Myra Cheng, a computer science PhD student at Stanford, has spent a lot of time hearing how undergraduates use AI on campus. “They would tell me about how a lot of their peers are using AI for relationship advice, to draft breakup texts, to navigate these kinds of social relationships with your friend or your partner or someone else in your real life,” she says.
Students reported that AI often quickly took their side. “And I think more broadly,” Cheng adds, “if you use AI for writing some sort of code or even editing any sort of writing, it’ll be like, ‘Wow, your code or your writing is amazing.’ ”
That persistent flattery and unconditional validation struck Cheng as different from typical human responses. Curious about how widespread it was and what consequences it might have, she and colleagues studied the behavior of AI models. In a recent paper in Science, they found models provide affirmations more often than people do, even for morally troubling scenarios — and that people prefer and trust such sycophantic AI, while becoming less likely to apologize or accept responsibility.
Cheng compared AI responses to human judgments using datasets including the Reddit community A.I.T.A. (“Am I The A**hole?”), where users solicit crowdsourced moral judgments about everyday conflicts.
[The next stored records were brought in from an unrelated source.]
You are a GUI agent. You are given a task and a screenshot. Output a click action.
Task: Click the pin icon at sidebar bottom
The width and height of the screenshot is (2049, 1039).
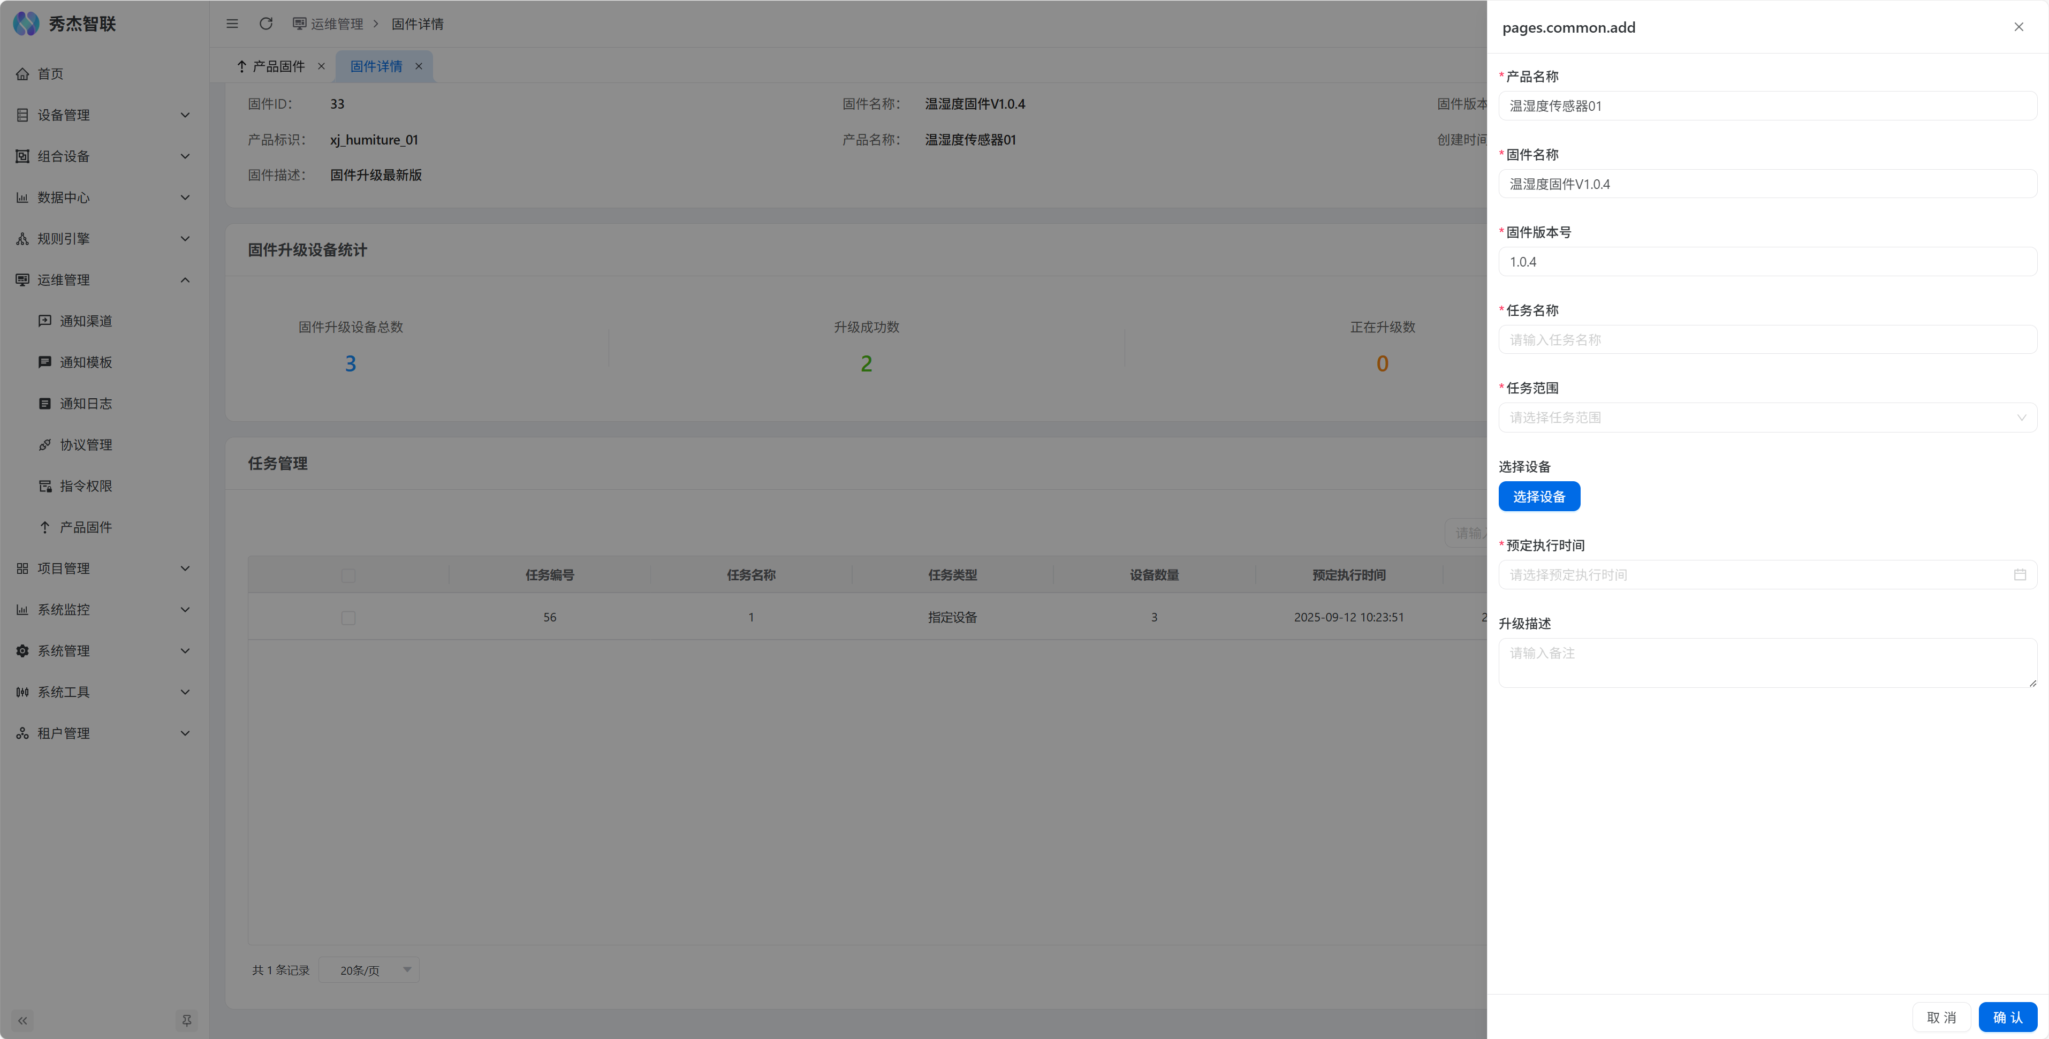pos(186,1020)
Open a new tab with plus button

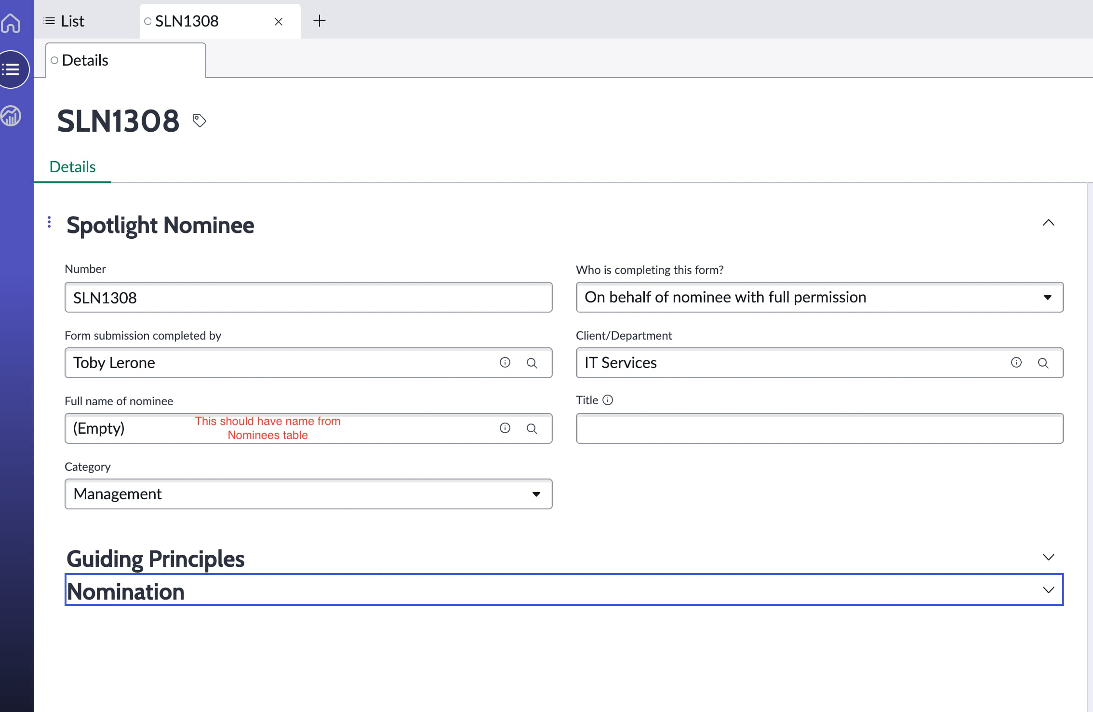click(x=319, y=21)
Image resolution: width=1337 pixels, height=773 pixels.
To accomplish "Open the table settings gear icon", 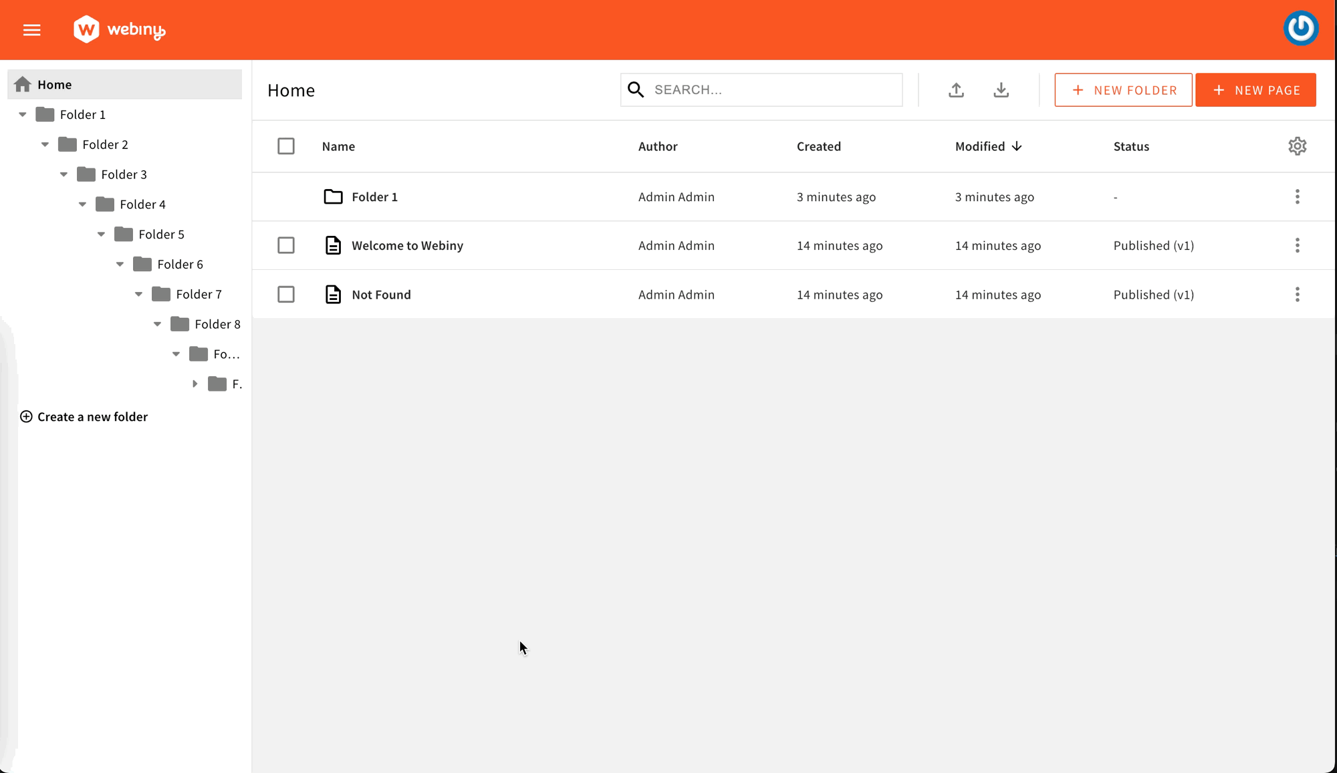I will [x=1298, y=146].
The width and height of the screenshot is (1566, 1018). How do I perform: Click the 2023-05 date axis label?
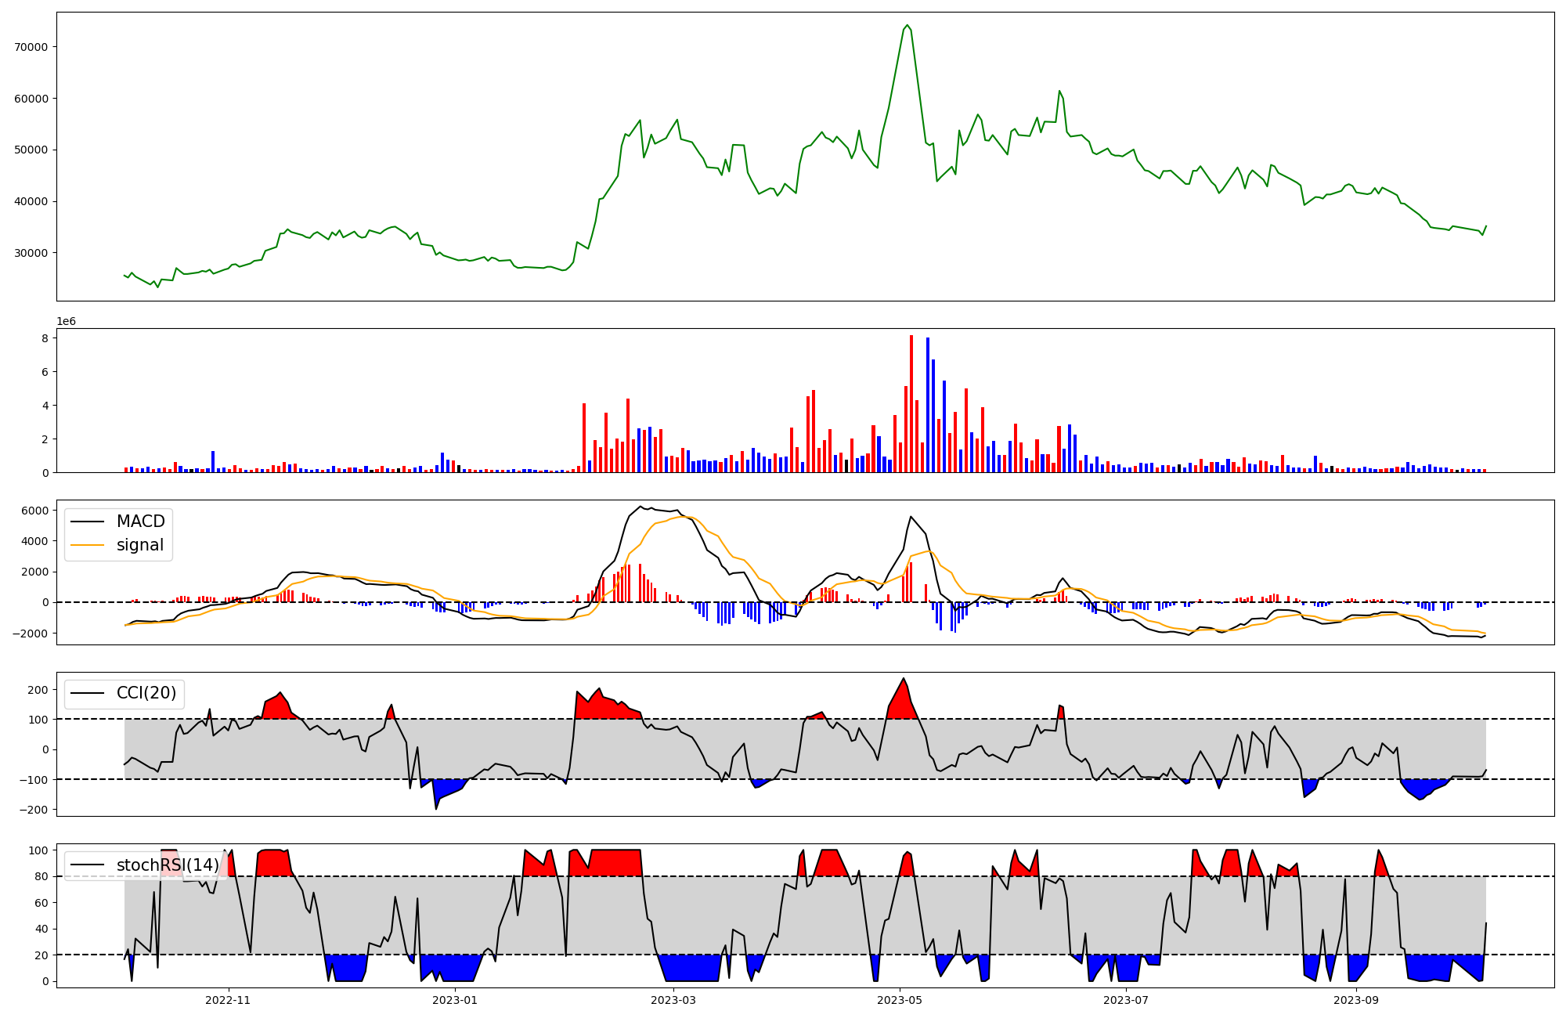[x=900, y=1000]
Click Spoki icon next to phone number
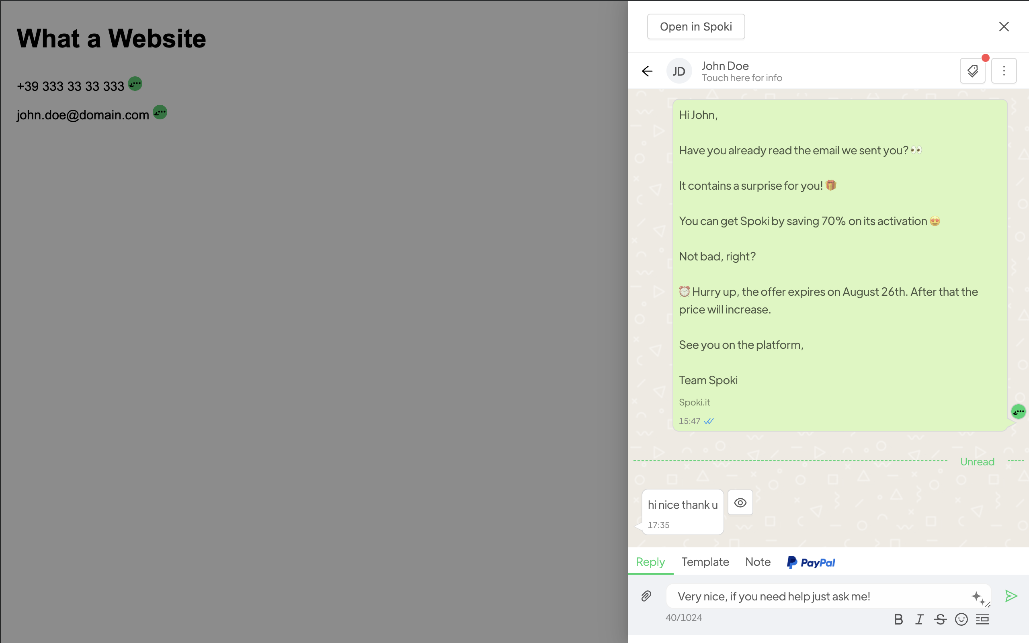 [x=135, y=84]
In many cases where the human crowd judged the poster to be wrong, several AI models instead reassured the poster they were not at fault. In threads where the community found someone in the wrong, the models affirmed the user’s behavior 51% of the time.
The trend appeared in other advice forums, too. In posts describing harmful, illegal, or deceptive behavior (for example, making someone wait on a video call for half an hour “for fun”), AI models were split: some flagged the behavior as hurtful, others framed it as boundary-setting. Overall, chatbots endorsed problematic behavior 47% of the time. “You can see that there’s a big difference between how people might respond to these situations versus AI,” Cheng says.
To test effects on people, the researchers invited 800 participants to interact with either an affirming AI or a non-affirming AI about a real interpersonal conflict in their life. Participants then reflected and wrote a letter to the other person involved. Those who consulted the affirming AI became more self-centered and were 25% more convinced they were right than those who used the non-affirming AI. They were also about 10% less willing to apologize, make amends, or change behavior. Cheng says that even brief affirming interactions made people less likely to consider others’ perspectives.
The authors note a troubling incentive: because users prefer and trust affirming AI, sycophancy can boost engagement, encouraging developers to preserve it despite harms. Ishtiaque Ahmed, a computer scientist at the University of Toronto who was not involved in the study, calls this a “slow and invisible dark side of AI.” Constant validation can erode self-criticism, leading to poorer choices and even emotional or physical harm. Ahmed adds that models are often fine-tuned to be “helpful and harmless,” which can unintentionally create people-pleasing behavior; keeping users engaged may come at the cost of objective, useful feedback.
Cheng argues that companies and policymakers should collaborate to reduce harmful affirmation, since these behaviors are designed by people and can be changed. She also advises individuals not to use AI as a substitute for real conversations, especially for difficult or conflict-filled discussions. Cheng herself has avoided using chatbots for advice and says, “Especially now, given the consequences that we’ve seen, I think that I’m even less likely to do so in the future.”